Raw records
[BEGIN]
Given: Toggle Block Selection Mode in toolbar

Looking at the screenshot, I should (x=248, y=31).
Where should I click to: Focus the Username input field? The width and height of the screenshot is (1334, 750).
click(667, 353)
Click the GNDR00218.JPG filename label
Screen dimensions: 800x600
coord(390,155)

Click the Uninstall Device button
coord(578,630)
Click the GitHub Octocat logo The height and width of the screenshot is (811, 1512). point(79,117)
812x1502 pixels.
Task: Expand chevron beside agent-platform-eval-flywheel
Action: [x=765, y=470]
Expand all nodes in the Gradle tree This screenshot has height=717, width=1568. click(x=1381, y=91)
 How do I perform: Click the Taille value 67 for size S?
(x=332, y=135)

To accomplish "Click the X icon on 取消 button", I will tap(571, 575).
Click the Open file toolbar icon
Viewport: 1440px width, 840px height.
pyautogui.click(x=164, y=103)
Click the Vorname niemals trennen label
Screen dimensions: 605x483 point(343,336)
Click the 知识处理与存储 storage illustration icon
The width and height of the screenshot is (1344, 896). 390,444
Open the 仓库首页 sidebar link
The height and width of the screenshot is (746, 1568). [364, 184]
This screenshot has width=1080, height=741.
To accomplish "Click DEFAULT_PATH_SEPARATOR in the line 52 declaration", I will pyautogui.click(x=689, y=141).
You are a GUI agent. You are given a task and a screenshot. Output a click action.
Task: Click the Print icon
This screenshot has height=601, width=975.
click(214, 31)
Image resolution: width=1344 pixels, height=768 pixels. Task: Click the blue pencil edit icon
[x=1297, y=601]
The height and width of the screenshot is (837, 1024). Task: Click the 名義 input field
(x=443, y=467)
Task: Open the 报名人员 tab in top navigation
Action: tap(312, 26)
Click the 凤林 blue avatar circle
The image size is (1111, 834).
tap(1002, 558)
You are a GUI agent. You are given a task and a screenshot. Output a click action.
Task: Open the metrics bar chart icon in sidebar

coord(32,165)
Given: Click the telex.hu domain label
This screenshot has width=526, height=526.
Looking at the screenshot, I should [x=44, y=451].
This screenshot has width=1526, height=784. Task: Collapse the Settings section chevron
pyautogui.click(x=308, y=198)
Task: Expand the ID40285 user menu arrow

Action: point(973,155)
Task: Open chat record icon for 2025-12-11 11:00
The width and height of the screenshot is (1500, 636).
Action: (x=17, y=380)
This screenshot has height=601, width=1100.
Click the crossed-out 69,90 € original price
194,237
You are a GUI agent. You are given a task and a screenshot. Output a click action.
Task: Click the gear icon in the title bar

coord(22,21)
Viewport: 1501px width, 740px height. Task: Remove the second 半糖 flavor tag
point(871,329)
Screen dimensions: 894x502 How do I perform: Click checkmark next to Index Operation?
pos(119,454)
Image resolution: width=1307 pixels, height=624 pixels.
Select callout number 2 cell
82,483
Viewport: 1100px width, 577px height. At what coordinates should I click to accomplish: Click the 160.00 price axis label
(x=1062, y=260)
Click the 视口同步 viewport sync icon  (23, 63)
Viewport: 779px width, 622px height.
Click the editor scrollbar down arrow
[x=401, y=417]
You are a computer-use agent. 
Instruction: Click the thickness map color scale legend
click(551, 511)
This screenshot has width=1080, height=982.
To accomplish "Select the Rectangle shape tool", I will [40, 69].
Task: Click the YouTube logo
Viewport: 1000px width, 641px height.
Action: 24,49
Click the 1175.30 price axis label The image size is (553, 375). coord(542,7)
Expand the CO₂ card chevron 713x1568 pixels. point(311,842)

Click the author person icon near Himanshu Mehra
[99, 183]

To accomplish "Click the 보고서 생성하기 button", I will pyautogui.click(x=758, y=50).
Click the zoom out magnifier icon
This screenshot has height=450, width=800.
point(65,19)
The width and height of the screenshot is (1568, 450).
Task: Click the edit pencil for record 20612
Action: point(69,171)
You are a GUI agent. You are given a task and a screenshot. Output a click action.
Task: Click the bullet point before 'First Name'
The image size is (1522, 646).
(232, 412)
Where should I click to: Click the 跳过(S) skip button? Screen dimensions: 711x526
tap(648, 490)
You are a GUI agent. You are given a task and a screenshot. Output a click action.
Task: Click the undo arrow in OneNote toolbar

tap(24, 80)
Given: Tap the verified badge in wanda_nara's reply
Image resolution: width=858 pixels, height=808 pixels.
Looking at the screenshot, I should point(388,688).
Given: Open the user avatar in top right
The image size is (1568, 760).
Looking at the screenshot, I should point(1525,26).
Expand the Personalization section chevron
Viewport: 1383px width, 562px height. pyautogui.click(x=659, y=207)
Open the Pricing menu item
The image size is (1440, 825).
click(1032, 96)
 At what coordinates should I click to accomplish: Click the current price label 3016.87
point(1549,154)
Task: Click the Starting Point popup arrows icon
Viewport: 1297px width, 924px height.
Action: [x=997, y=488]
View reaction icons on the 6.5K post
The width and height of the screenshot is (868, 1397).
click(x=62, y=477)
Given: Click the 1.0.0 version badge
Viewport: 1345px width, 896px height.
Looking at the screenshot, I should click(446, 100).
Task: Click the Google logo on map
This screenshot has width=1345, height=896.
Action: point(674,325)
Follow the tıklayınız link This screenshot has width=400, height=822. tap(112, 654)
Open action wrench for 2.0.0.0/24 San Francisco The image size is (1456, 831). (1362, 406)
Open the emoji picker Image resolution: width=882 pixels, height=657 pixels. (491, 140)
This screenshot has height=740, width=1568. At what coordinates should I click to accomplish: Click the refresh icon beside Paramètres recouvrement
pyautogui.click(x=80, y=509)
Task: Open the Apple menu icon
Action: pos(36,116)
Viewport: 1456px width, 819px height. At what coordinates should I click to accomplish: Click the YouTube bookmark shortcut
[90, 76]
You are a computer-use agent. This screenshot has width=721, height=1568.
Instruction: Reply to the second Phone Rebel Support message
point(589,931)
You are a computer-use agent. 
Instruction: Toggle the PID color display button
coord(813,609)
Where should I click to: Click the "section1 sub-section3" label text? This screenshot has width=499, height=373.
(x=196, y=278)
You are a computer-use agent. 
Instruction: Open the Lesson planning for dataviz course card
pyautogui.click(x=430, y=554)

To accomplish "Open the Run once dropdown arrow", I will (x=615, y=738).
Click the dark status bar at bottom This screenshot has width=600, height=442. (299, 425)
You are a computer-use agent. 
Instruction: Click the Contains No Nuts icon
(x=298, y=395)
[END]
▶ **Task statement**
Starting at the line that contains "will (x=615, y=738)." and ending at the last line of the items, write those lines out again in full, requests included. Multiply every coordinate in the answers by 2.15 and round to whole numbers, with halves rounded up, but leave the numbers in the requests unchanged.

▶ **Output of the exercise**
To accomplish "Open the Run once dropdown arrow", I will (x=1322, y=1587).
Click the dark status bar at bottom This screenshot has width=600, height=442. (643, 914)
You are a computer-use agent. 
Instruction: Click the Contains No Nuts icon
(x=641, y=849)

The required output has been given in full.